--- START PROVIDED DATA ---

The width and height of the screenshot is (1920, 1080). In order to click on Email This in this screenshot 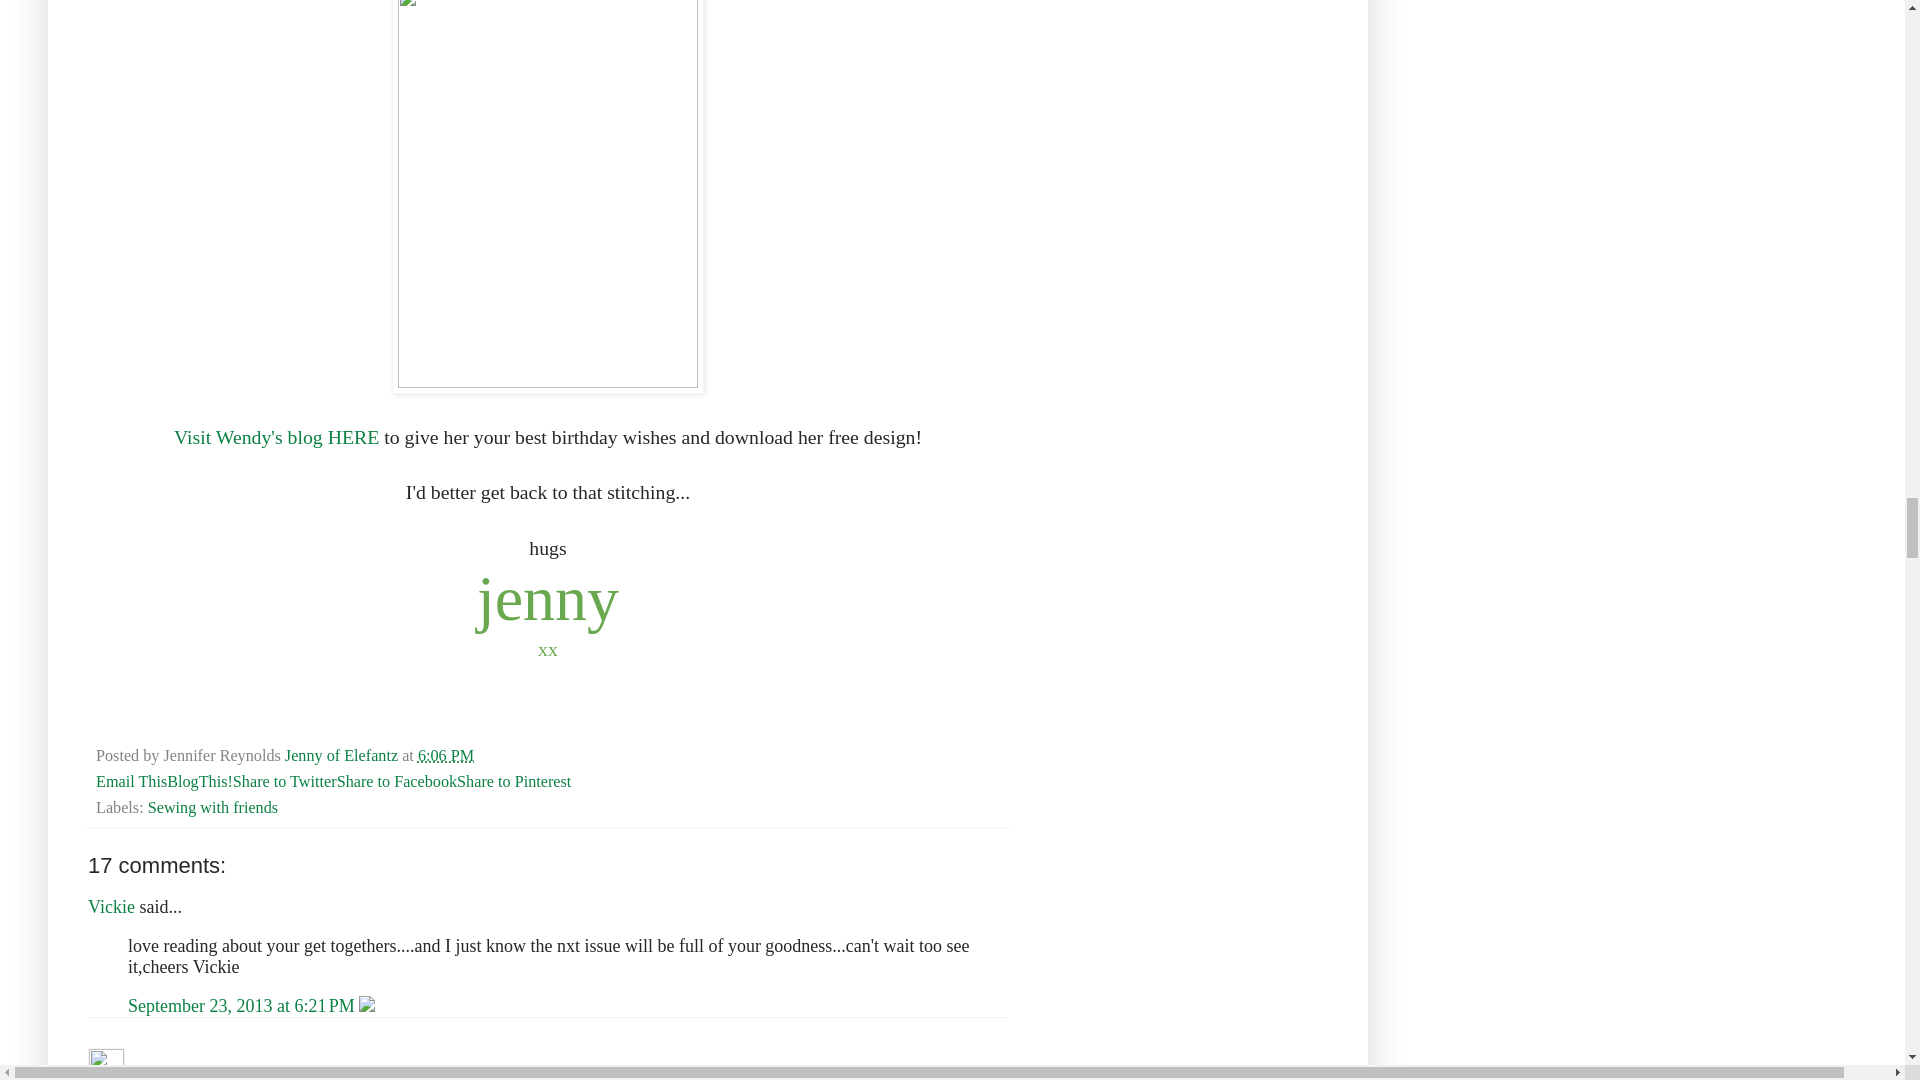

--- END PROVIDED DATA ---
--- START PROVIDED DATA ---

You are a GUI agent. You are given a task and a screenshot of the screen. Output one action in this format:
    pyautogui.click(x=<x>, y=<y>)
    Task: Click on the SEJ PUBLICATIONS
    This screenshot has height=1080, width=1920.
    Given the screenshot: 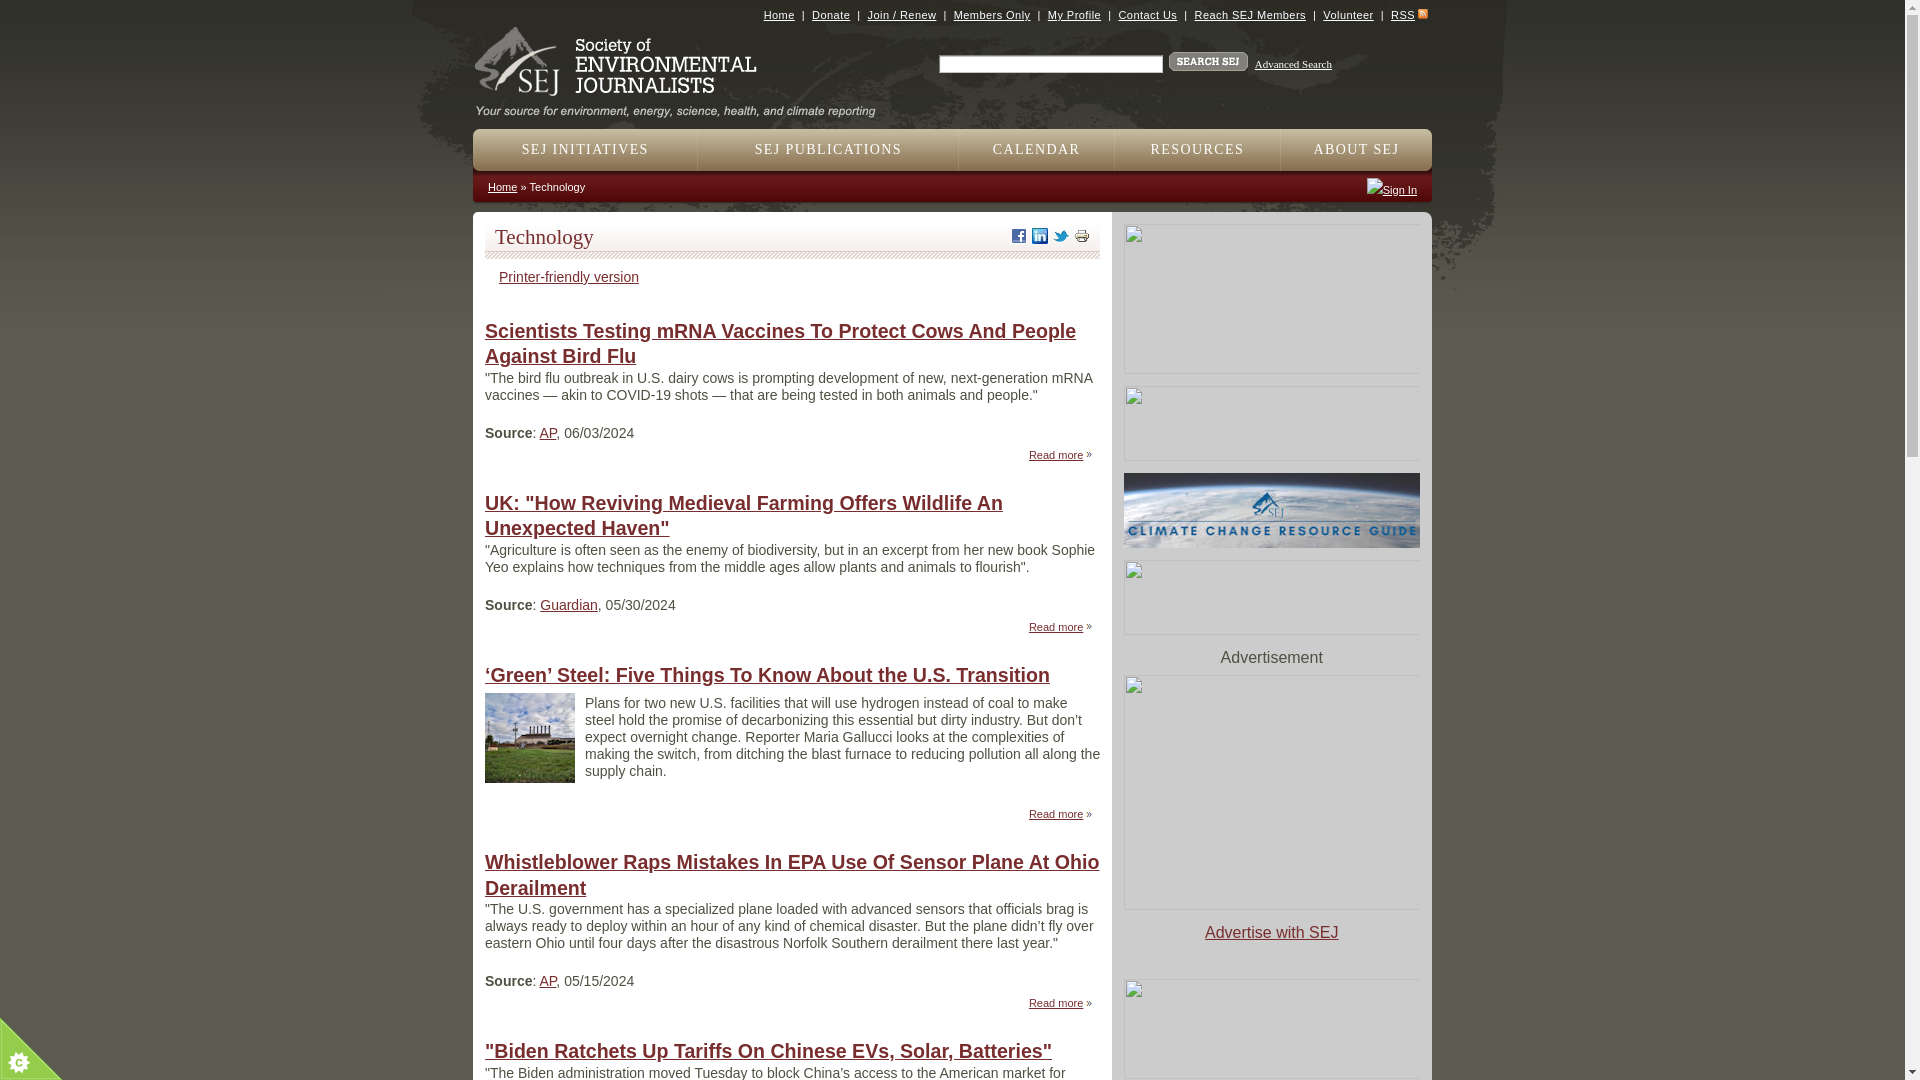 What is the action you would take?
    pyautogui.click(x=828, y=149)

--- END PROVIDED DATA ---

→ EXERCISE BRIEF
Please reproduce the listing word for word, beginning at the line that has "You are a GUI" and stopping after the line that has "This screenshot has".

→ EXERCISE RESPONSE
You are a GUI agent. You are given a task and a screenshot of the screen. Output one action in this format:
    pyautogui.click(x=<x>, y=<y>)
    Task: Click on the SEJ PUBLICATIONS
    This screenshot has height=1080, width=1920.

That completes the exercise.